Editos
L'esprit des lois
Il est hélas banal dans notre pays de fustiger la logorrhée législative qui contribue à rendre invraisemblable l'adage selon lequel nul n'est sensé ignorer la loi.
Loi de circonstance, loi d'émotion, loi technique à l'excès, on est souvent bien en peine d'en déceler l'esprit. Or, voilà que nous venons de vivre ces derniers mois un épisode législatif fort revigorant : pour une fois, la loi a été bâtie dans le bon sens, et on peut parier que la société va se l'approprier à plein.
Je veux parler des lois issues du Grenelle de l'environnement, dont la confection est proprement exemplaire. Tout débute par une mobilisation sans précédent de la société civile : en 2007, le patronat, les partenaires sociaux, les collectivités territoriales, les associations de protection de l'environnement et l'Etat se retrouvent dans le cadre de tables rondes thématiques pour réfléchir ensemble à la façon dont nous allons en France économiser l'énergie, lutter contre le réchauffement climatique et préserver durablement notre environnement. Il en résulte en octobre 2007 des engagements que le législateur va s'approprier, par la loi du 3 août 2009, dite Grenelle 1, votée à la quasi-unanimité des deux chambres du Parlement.
Cette loi fixe les objectifs à atteindre, fruit des engagements déterminés par la société civile, et les inscrit dans la longue durée, puisque le plan du Grenelle nous conduit à 2050.
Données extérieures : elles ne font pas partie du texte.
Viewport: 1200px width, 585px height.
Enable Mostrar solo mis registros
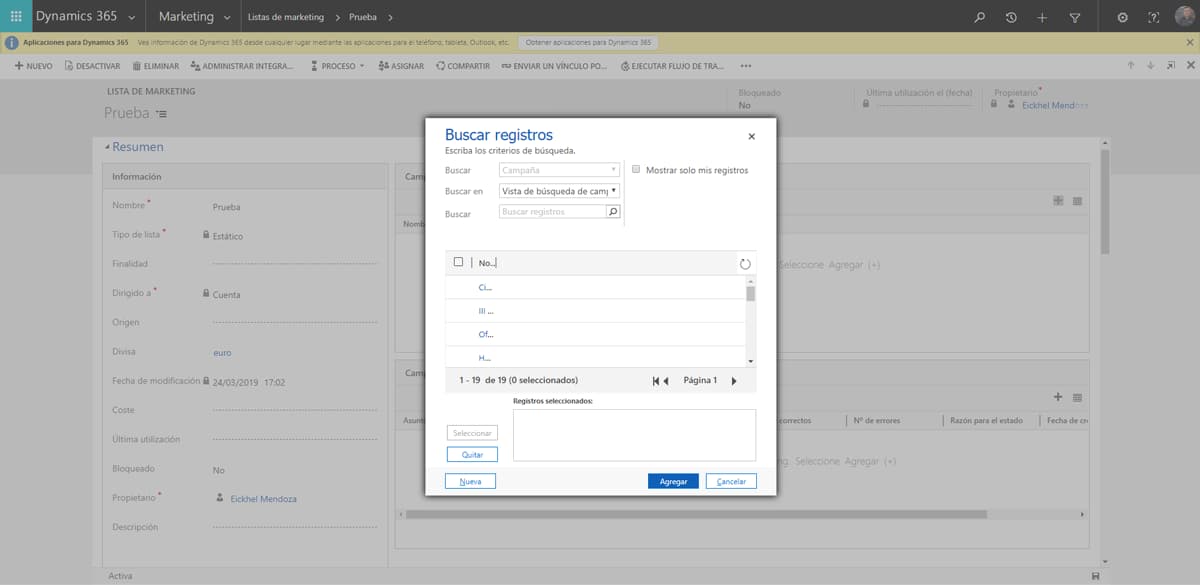[636, 169]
Et ce n'est pas tout : la société civile se remet au travail, dans le cadre de ce que l'on a appelé les comités opérationnels du Grenelle, afin de déterminer ce qu'il faut changer dans la loi pour rendre possible la satisfaction des objectifs. C'est la loi Grenelle 2 du 12 juillet 2010 qui marque ainsi des changements innombrables de notre législation, pour supprimer blocages et pesanteurs. Et pendant tout ce temps, la concertation n'a jamais cessé, et elle se poursuit à l'heure actuelle au stade de l'élaboration des décrets d'application.
Voilà un modèle d'action législative, où l'interaction est étroite entre la société civile, le politique et les administrations, chacun à sa place mais tous œuvrant ensemble. C'est assurément la façon moderne de légiférer lorsque l'on veut, comme dans ce cas, transformer la société.